Friday, November 13, 2020

Management education in India – 50 per cent faculties must have industry experience

Note - This is an earlier post written when I was a faculty at Amity Business School, Amity University Haryana, now Gurugram, then Gurgaon, from 2011 to the end of 2013. I have edited it and published it again. 

50 per cent of the faculties teaching MBA in business schools pan India should come from the industry. The other 50% would be for people with only academic experience. The normal. That’s only teaching experience in the classroom. Plus minimum marks. 50% threshold would be good from Class-X to PG. 

A person with 5-years corporate experience would be eligible to apply for the post of Assistant Professor in any b-school. 

A person with 10-years corporate experience is eligible for Associate Professor. 

A person with 15-years corporate experience is eligible for Professor. 

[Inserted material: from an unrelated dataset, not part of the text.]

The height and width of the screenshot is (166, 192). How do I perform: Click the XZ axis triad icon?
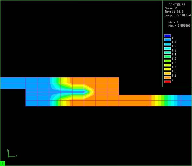tap(12, 154)
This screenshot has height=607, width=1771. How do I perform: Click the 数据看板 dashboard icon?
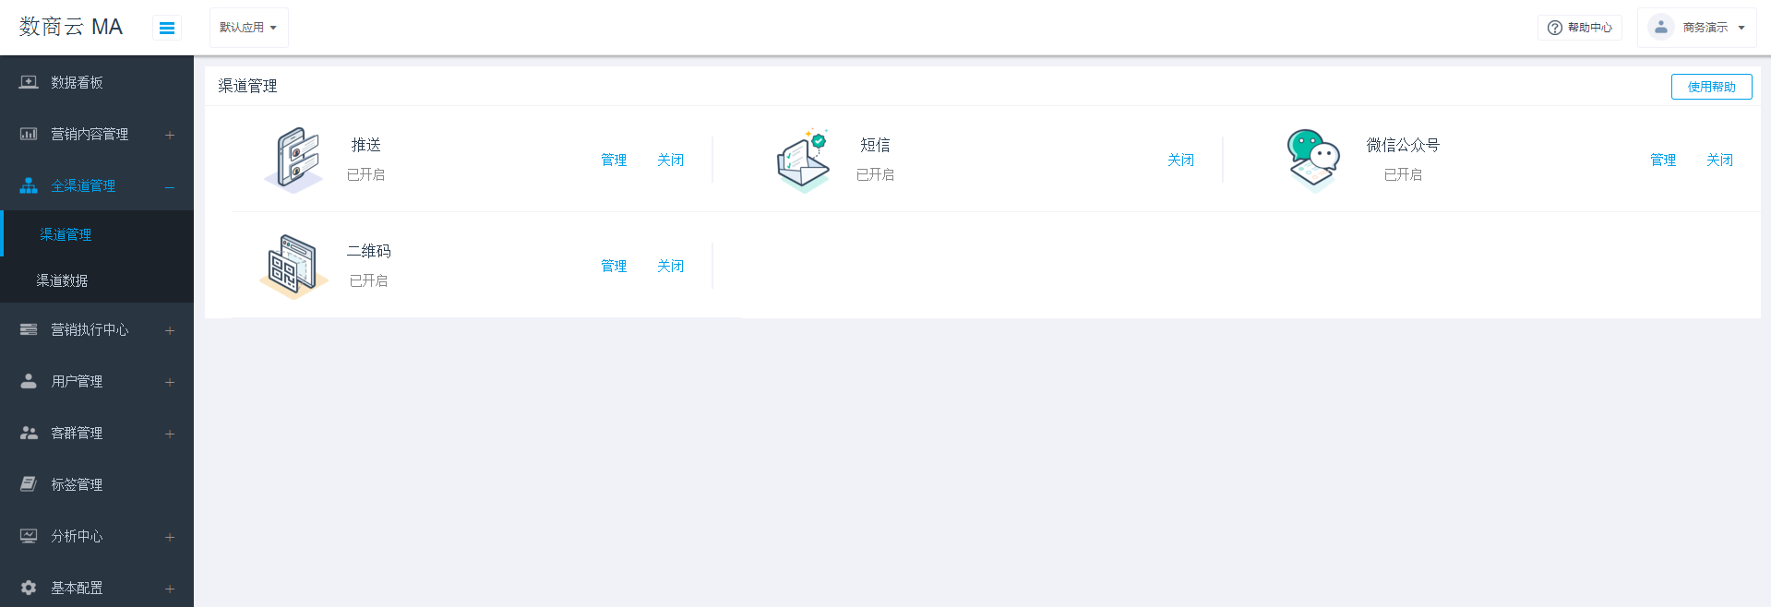click(29, 82)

The above experiences are applicable to people who are applying for a faculty job after working in the industry for the minimum number of years referred to. 

Ph.D. will never be a must for industry recruits. Otherwise there will not be any improvement. You will see the same thing happening over and over again in any b-school. An Assistant Professor is having 5-year experience, mostly academic, sitting beside a person having 20-years experience in the industry. He is also an Assistant Professor and both have the same salary. Poor chap is cursing himself why did he leave the industry.

Yes, I agree that a lot of motivation is required for people to leave the Industry with all its rewards and shift to teaching. People who have the passion to teach and contribute to institution-building are successful. But the point is monetarily they are always at a loss. If their experience is given adequate weightage they can contribute a lot to b-schools in particular. Doing PhD always remains an option with them but that should not negate what they bring to the institute. 

The problem is private and even government business schools do not recognize and reward them. It is a fact that those moving from the industry to academia face discrimination and are always at a disadvantage. I have experienced it in private b-schools. I know how bad it feels. Obtaining a PhD is the be all and end all of life. Main clause. And the sub clause. How many papers have you written? How good you were in the industry or now as a faculty mean nothing. You go on teaching day after day. Become the best faculty. End of the story.     

The quality of education imparted particularly in the MBA course depends on how well the faculty is able to correlate the concepts, whether it is finance, strategy, marketing, HR or operations, with applications in the industry. Applications at the workplace where the students will be moving on to. For a person who has never worked in an industry it becomes very difficult to do this. They cannot go beyond the text book. The students never learn much beyond what is given in the text book. And this has been the problem and general complaint of MBA students. The case studies which are compulsory in each subject should be from current business affairs. And definitely not from the text book. But herein lies the major flaw. If you do not have any idea of current business affairs how are you going to construct a recent case study? 

But I agree that it all depends on the nature of experience and the intellectual ability and capacity. I agree that the regulator whether it is UGC/AICTE/concerned University needs to define the experience and what it wants from the people who come from the industry. It has to be evaluated by certain established parameters.

The b-school campus needs to welcome people from the industry if they are able to deliver. 

To substantiate further, the following areas make such people the best to contribute positively in the growth of b-schools.

1. Industry interface: They can help immensely in the b-school's brand building. This is very much required in today's world of cut throat competition in education. They can assist the corporate resource cell. Whether it is the corporate connect program where they will be very useful in bringing the right people across verticals and domains who make the MBA students know right from Day-1 what is it that the company in particular and industry in general expect from them at the workplace. Employability is the thing that they look for.

2. Industry visits. Here also they can be better utilized with their experience.

3. Placements. Yes they are cut out for assisting in placements. This is an area of concern where even after having the resources things are not happening the way they should.

But all said and done they should have the passion to do these beyond teaching. Otherwise their experience will add little or no value to the students as well as to the b-school wherever they work.

People with industry experience are in a much better position to teach in b-schools is not an assumption. It is a fact. But having said that, teaching is not cut out for everybody. If a person does not have the passion to teach the number of years of corporate experience will not take care of that problem ever. At the same time preparing question papers, assessment of the students, how to guide them are all things which people learn as they teach. People who cannot speak for even 30 minutes do not deserve to work. Teaching is a much more difficult thing to do.

In the earlier part of this discussion I have suggested what should be the minimum industry experience that makes a person eligible for teaching in different posts.